Leitsatz

1. Eine Ausgleichszahlung für den Ausschluss des öffentlich-rechtlichen Versorgungsausgleichs im Wege des Splittings oder des Quasi-Splittings war in den Jahren 2006 und 2007 bei dem Berechtigten dem Grunde nach als Entschädigung für entgehende Einnahmen steuerpflichtig.

2. Die Steuerpflicht ist auf die Quote beschränkt, die dem sozialversicherungsrechtlichen Höchstausgleich entspricht.

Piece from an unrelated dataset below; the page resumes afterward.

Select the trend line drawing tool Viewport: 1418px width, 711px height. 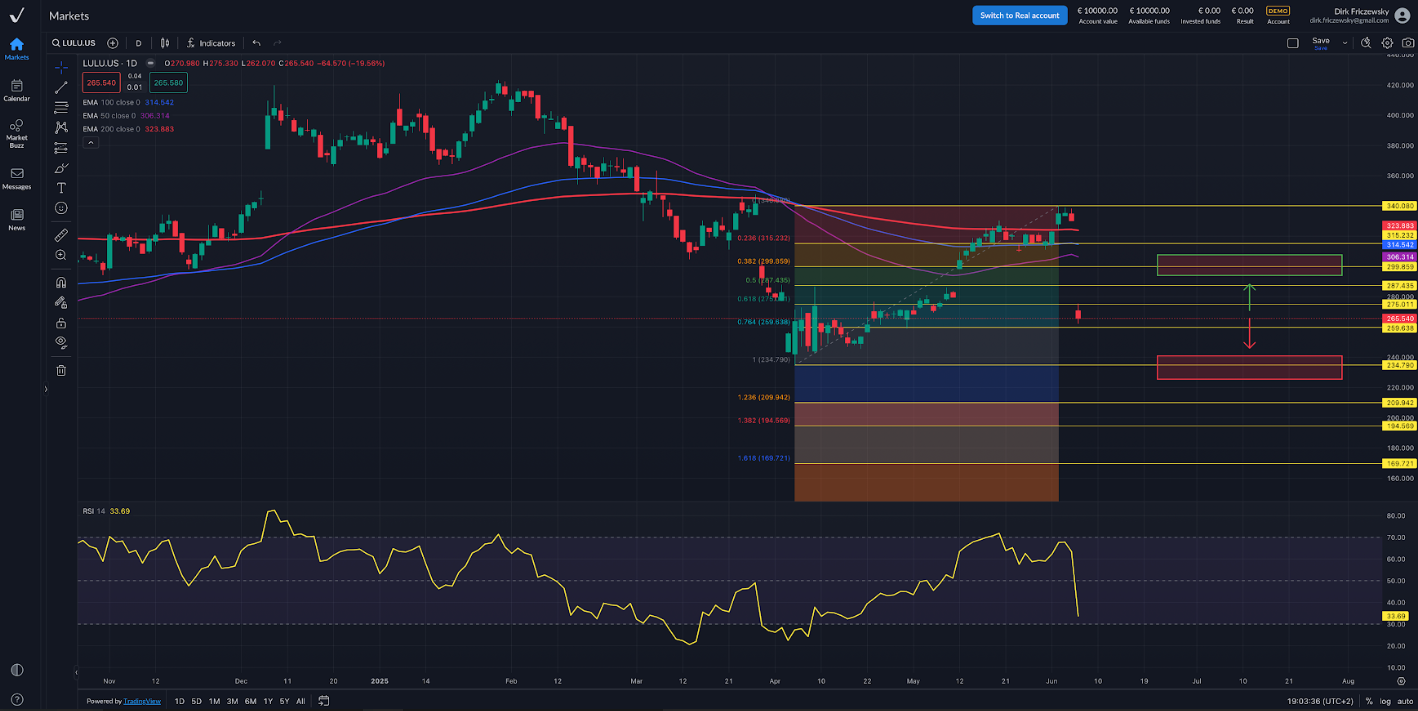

3. Sie ist zusätzlich begrenzt auf den künftig der Besteuerung unterliegenden Anteil der Rente bei Rentenbeginn.

4. Eine Ausgleichszahlung für den Ausschluss des schuldrechtlichen Versorgungsausgleichs war in den Jahren 2006 und 2007 bei dem Berechtigten nicht steuerbar.

 

Normenkette

§ 22 Nr. 1 Satz 3 Buchst. a Doppelbuchst. aa, § 24 Nr. 1 Buchst. a, § 9a Satz 1 Nr. 3, § 10 Abs. 1 Nr. 1a, EStG, § 1587a, § 1587b, § 1587c, § 1587f, § 1587h, § 1587o BGB a.F., § 1 Abs. 2, § 1 Abs. 3, § 2, § 3b VAHRG, § 76 SGB VI, § 57 BeamtVG

 

Sachverhalt

Die Klägerin hatte mit ihrem Ehemann E, einem Beamten, anlässlich der Scheidung den Ausschluss des Versorgungsausgleichs vereinbart. Das FA unterwarf die von E an die Klägerin im Gegenzug geleisteten Zahlungen als sonstige Einkünfte in Form von wiederkehrenden Bezügen nach § 22 Nr. 1 EStG der Besteuerung. Die Klägerin war der Ansicht, die Ausgleichszahlungen seien mangels Rechtsgrundlage nicht steuerbar.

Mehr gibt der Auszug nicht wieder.